◆ What you have to do
Reproduce word for word the part of the material that opens with the line containing "Click the PC Game Pass Xbox icon" and runs through the end of the material, leaving out the pictures.
***** The input
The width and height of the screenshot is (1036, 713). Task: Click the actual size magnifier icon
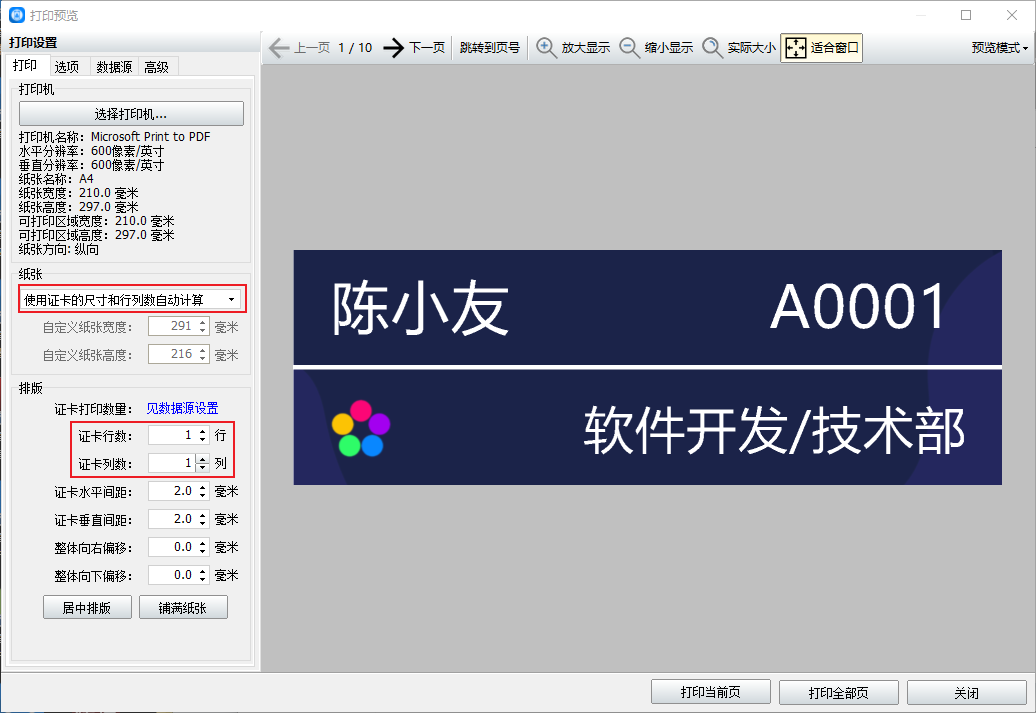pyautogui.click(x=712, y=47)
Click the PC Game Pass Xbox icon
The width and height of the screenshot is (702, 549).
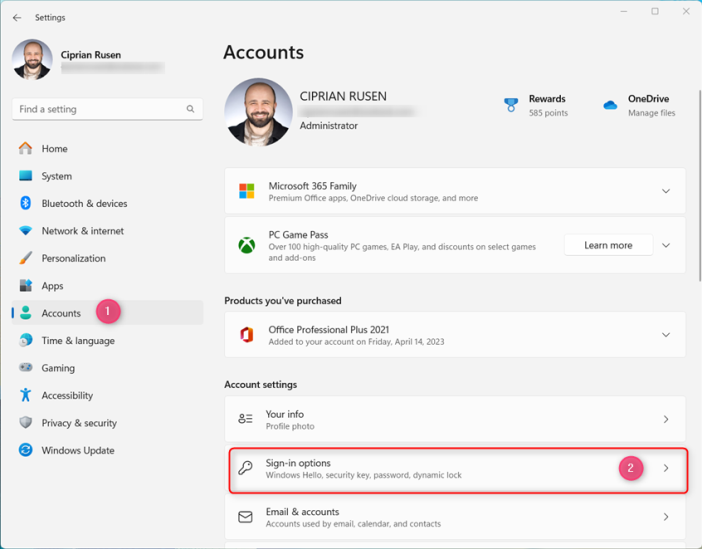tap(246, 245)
**********
◆ Exercise result
Click the PC Game Pass Xbox icon
The width and height of the screenshot is (702, 549).
tap(246, 245)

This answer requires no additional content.